Ms. Sheffield has served as President and Chief Operating Officer since
May 1997. From July 1992 to May 1997, Ms. Sheffield served as Vice President -
Operations. From February 1988 to July 1992, Ms. Sheffield served in various
capacities with the Company.
Ms. Durrett has served as Chief Financial Officer since October 1998.
From May 1997 to September 1998, Ms. Durrett served as Senior Vice President -
Finance. From 1987 to May 1997, Ms. Durrett served as Vice President -
Controller and was appointed Secretary in 1991. Ms. Durrett has served in
various capacities with the Company since September 1979.
Mr. McElroy has served as Vice President - Real Estate since May 1997.
From January 1996 to May 1997, Mr. McElroy served as Director - Real Estate.
Prior to joining the Company, Mr. McElroy was Director of Real Estate for
Drinkard Development, Inc.
Mr. Jarbo has served as Regional Vice President since February 2000.
From January 1995 to May 1998, Mr. Jarbo served as District Manager and from May
1998 to February 2000, Mr. Jarbo served as Regional Manager. Prior to joining
the Company, Mr. Jarbo was a Store Manager for Rent-A-Center, Inc.
Ms. Wilson has served as Regional Vice President since February 2000.
From November 1998 to February 2000, Ms. Wilson served as Regional Manager.
Prior to joining the Company, Ms. Wilson was a Market Manager for Rent-A-Center,
Inc from June 1992 to November 1998.

PROVIDED RECORDS:
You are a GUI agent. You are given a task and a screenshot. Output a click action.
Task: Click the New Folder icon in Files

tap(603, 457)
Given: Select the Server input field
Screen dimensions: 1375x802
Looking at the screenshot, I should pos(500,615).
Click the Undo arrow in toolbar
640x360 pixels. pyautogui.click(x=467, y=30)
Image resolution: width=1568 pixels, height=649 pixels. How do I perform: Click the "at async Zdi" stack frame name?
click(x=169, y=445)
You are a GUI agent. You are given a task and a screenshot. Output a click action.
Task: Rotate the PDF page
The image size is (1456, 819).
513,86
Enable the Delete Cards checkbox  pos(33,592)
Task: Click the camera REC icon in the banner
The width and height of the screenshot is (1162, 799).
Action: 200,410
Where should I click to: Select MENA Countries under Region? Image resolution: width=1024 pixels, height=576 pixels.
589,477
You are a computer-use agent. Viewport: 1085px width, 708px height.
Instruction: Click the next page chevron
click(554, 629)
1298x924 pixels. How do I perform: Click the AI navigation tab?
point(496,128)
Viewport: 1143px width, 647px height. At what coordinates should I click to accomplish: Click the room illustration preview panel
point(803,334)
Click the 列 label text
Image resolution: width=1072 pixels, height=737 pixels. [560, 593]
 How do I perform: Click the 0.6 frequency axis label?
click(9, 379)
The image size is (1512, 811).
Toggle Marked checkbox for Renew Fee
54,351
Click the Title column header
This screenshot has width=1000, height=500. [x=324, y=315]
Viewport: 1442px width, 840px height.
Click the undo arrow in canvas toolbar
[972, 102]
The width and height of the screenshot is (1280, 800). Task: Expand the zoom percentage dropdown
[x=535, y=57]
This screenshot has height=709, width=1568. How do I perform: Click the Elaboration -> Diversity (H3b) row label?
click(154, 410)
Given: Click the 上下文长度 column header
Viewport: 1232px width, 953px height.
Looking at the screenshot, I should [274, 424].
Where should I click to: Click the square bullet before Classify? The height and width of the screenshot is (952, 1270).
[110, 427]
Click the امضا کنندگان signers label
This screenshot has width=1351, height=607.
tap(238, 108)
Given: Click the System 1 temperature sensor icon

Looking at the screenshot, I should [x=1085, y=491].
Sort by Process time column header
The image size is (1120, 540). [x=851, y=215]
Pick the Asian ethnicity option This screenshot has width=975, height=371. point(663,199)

STATED GOAL A: According to the officer biographies, when did Ms. Durrett begin serving as Chief Financial Officer?
STATED GOAL B: Please copy the officer biographies word for word, starting at "From May 1997" and ending at "since September 1979.".

WRITTEN SOLUTION A: October 1998

WRITTEN SOLUTION B:
From May 1997 to September 1998, Ms. Durrett served as Senior Vice President -
Finance. From 1987 to May 1997, Ms. Durrett served as Vice President -
Controller and was appointed Secretary in 1991. Ms. Durrett has served in
various capacities with the Company since September 1979.